The Catie I knew is far different from the woman lying in front of me. I almost can’t recognize her. The jolly, intelligent, and beautiful woman I knew is far long gone.

Nobody says a word, and the only sound I can hear is the beeps from the monitor and her ragged breathing. I examine her from head to toe. Her eyes are half-closed, but I know she’s awake, and she’s aware of my presence. She looks so frail that I’m afraid I might break her bone when I touch her, and her lips are even drier. There is an IV hooked on her left hand.

I sit in an empty chair, hold her hand, and it’s warm. I squeeze it slightly, and she squeezes it back.

“I’ll give you both some time,” Mike says. He comes close to his wife and kisses her on the lips and her forehead. He holds her left hand a couple of seconds before he releases, and walks away, leaving us alone.

“Hey, playboy. You always look handsome.” She moves her face to my side, and I remain silent because I don’t know what to say to her.

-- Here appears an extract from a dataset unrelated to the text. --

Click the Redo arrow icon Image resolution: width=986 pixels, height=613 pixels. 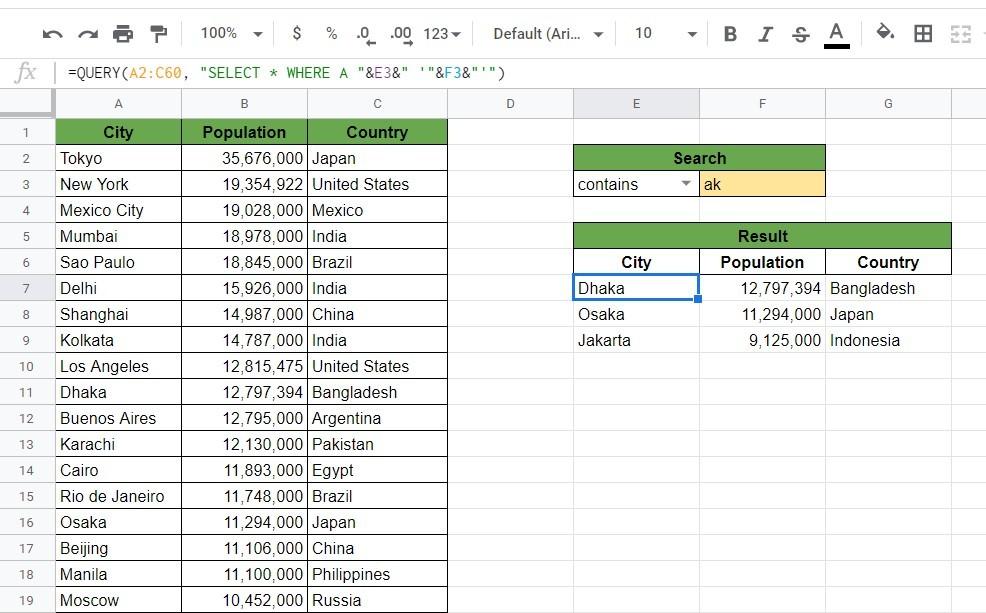click(88, 34)
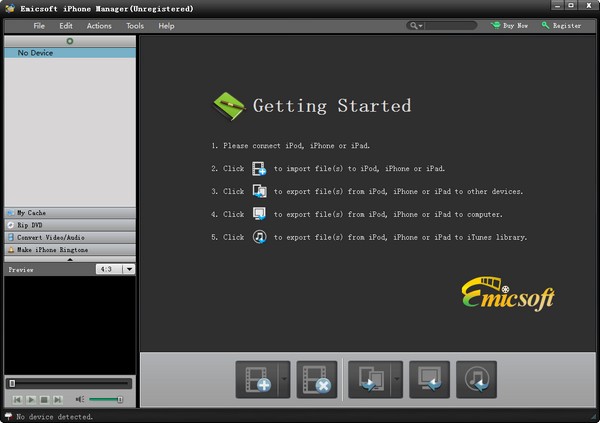
Task: Mute the preview volume speaker icon
Action: tap(79, 400)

I lick my now dry lips and swallow hard. I clear my throat. “You’re not bad yourself either, even lying here in bed.” I don’t know if it’s right to say, but she chuckles, and it feels good to cheer her up.

“You’re always charming. I’m glad you survived otherwise, you wouldn’t be here right now talking to me.” She reminds me that if not because of her, I’m not sitting here beside her. I raise the head of her bed until she feels comfortable, and now she’s facing me well.

“I won’t last long anymore, Seb. It spread so fast than we anticipated. We thought I still have at least months left, but five days ago, I fainted on our way back home from our honeymoon.”

I gasp and stare at her with my wide eyes. I don’t notice I’m holding my breath longer that I forget how to breathe. I see now why Mike looks so wrecked like he’s carrying the whole world on his shoulders.

How do you even accept when the people we love are leaving us so soon? And what worse part is, we know when it’s going to happen, but we’re not ready to let them go. I think that is what Mike is feeling at this moment.

I remember them having a daughter in college. Why isn’t she even here for her parents? For her mom.